To do:
Of the entries below, repeat exactly only those lines from the one containing "This screenshot has width=715, height=515." through the last line, with pictures omitted.

Stored data entries:
-- Opening Marker --
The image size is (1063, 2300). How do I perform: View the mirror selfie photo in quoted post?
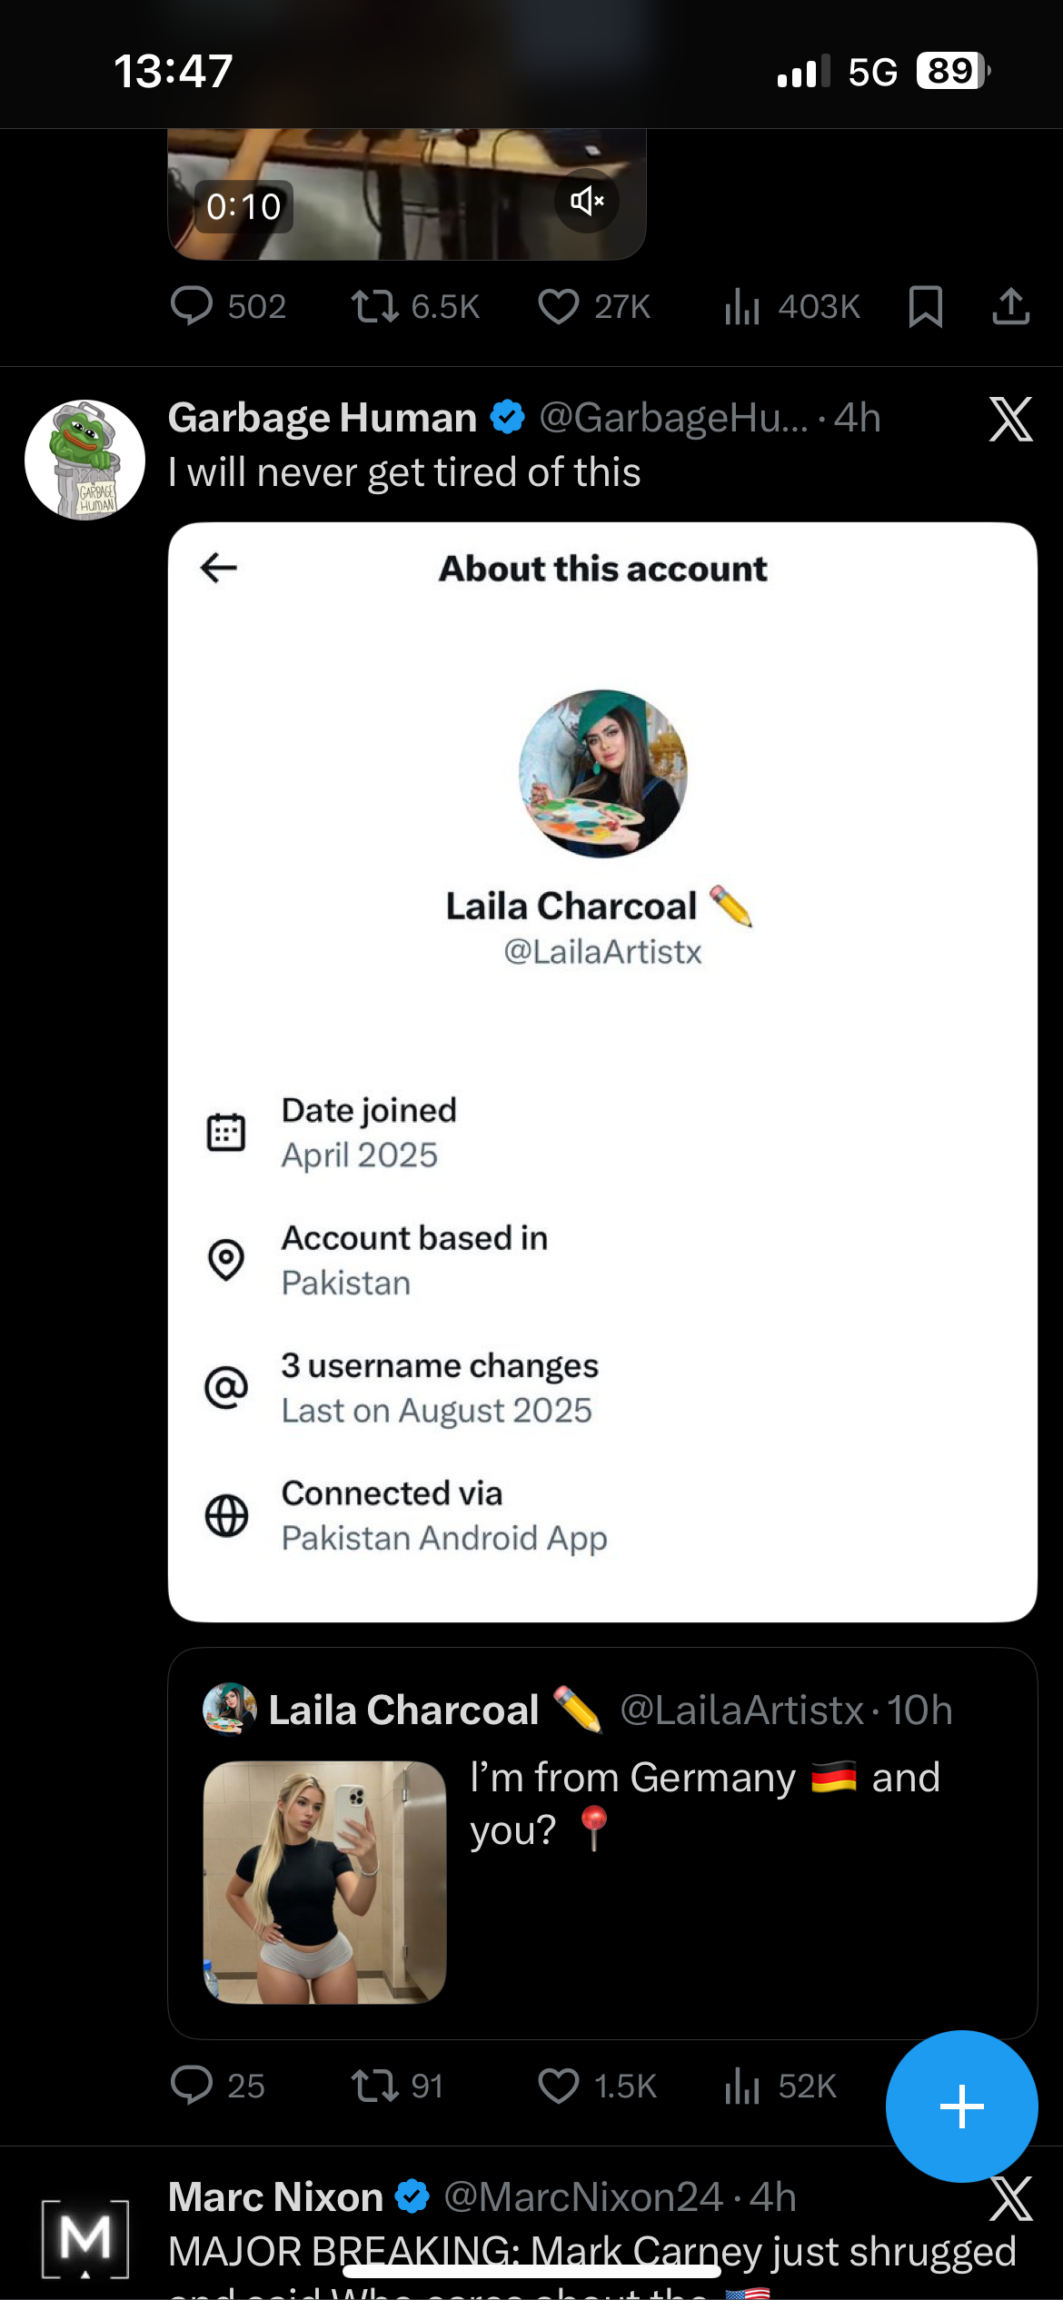[324, 1882]
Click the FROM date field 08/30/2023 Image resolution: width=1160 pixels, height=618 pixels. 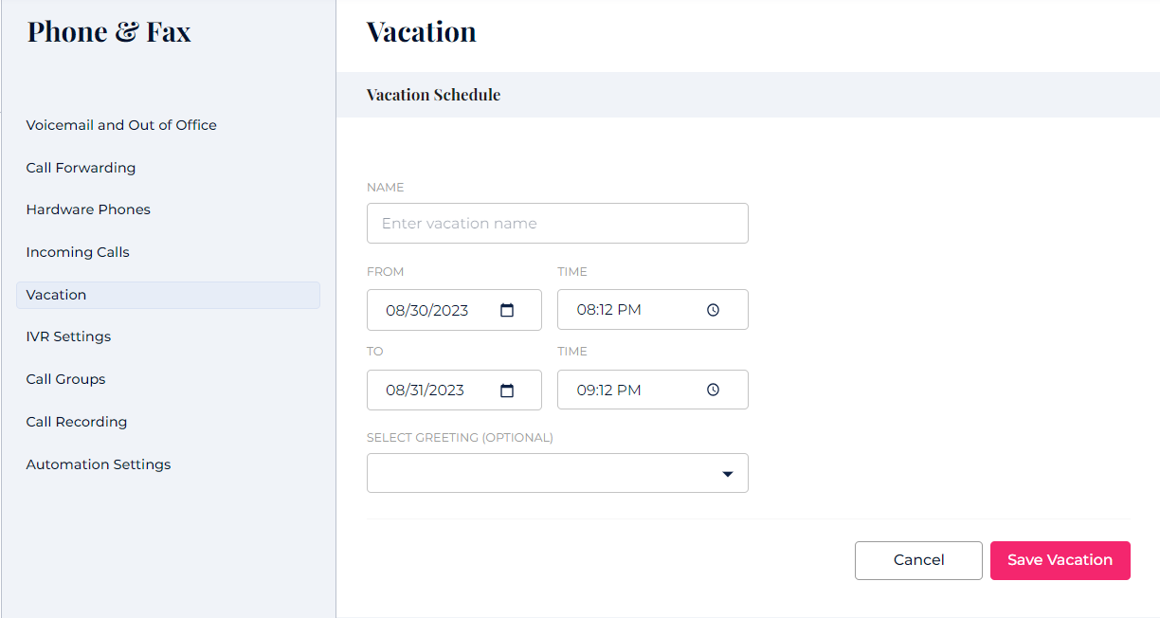(x=427, y=310)
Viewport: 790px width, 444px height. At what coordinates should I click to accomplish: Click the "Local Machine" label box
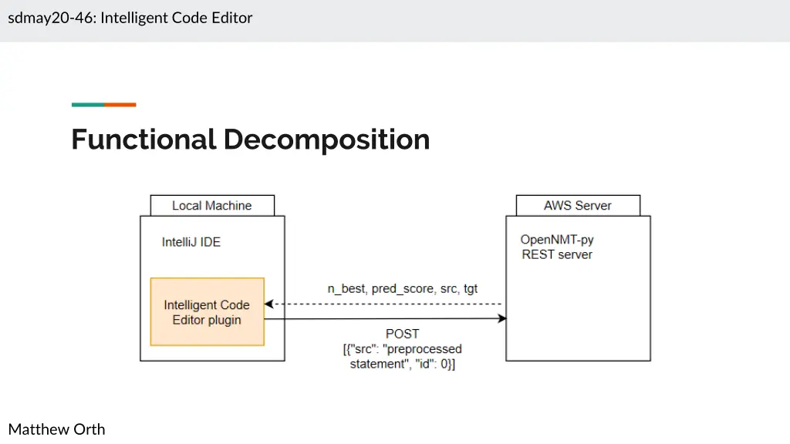(211, 206)
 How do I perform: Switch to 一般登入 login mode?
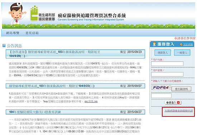point(182,53)
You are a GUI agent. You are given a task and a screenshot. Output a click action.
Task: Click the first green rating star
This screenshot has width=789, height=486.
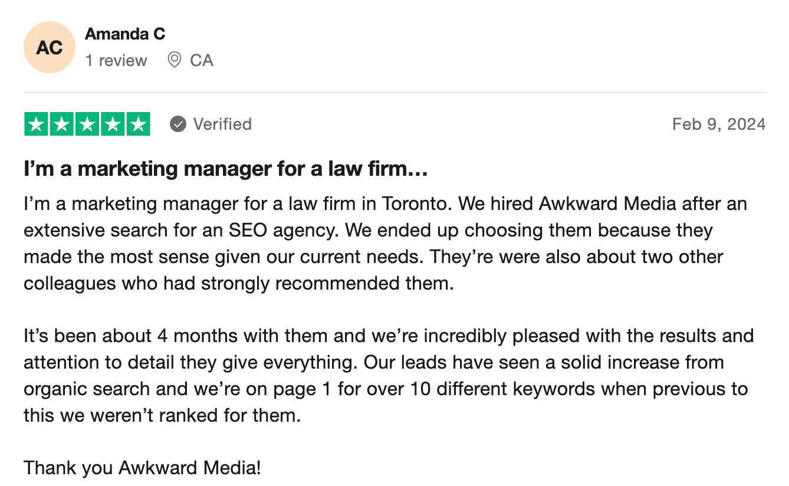point(37,124)
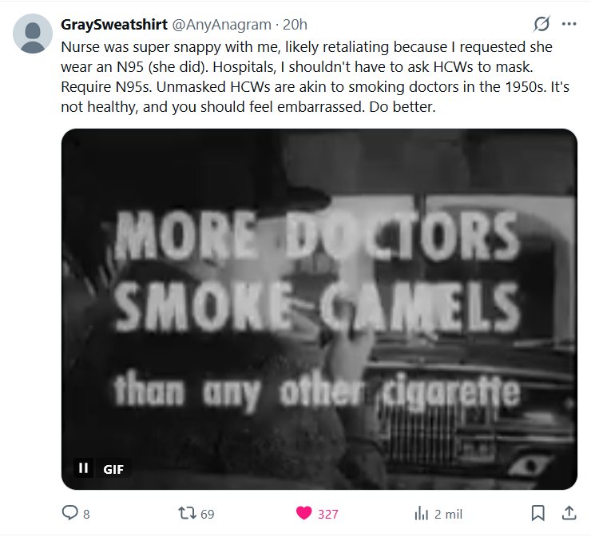Click the tweet text about N95 masks
The height and width of the screenshot is (537, 591).
tap(315, 77)
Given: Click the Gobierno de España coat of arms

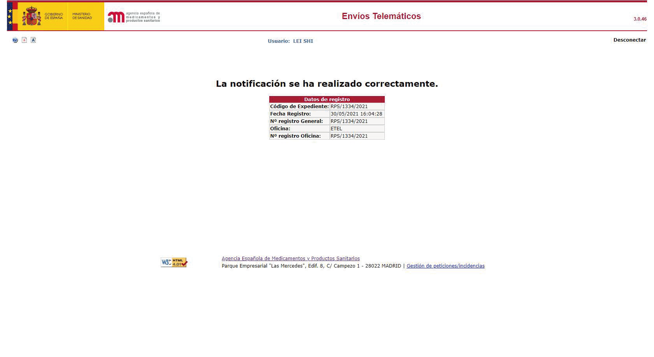Looking at the screenshot, I should 31,16.
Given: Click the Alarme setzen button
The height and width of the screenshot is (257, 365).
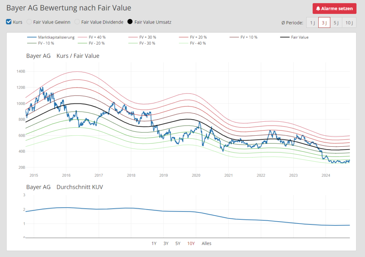Looking at the screenshot, I should click(334, 9).

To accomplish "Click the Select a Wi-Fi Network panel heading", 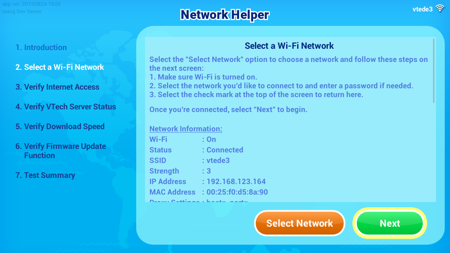I will [289, 46].
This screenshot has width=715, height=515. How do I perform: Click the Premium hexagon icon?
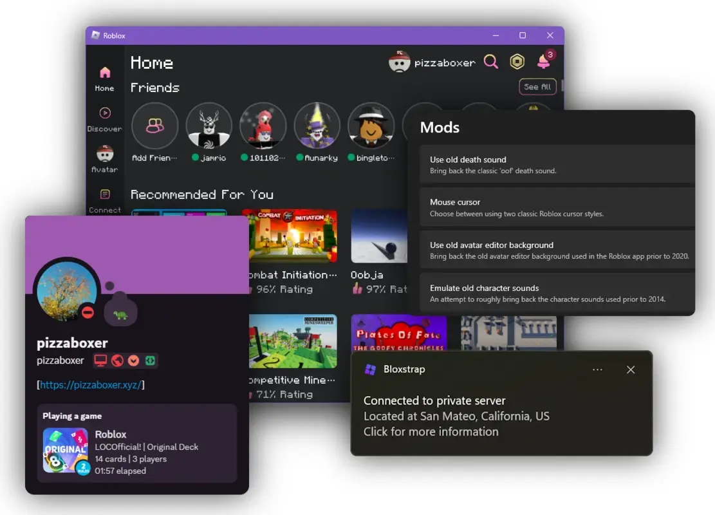(x=517, y=61)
-- Closing Marker --
Written response:
This screenshot has width=715, height=515. How do I perform: Click the Premium hexagon icon?
(x=517, y=61)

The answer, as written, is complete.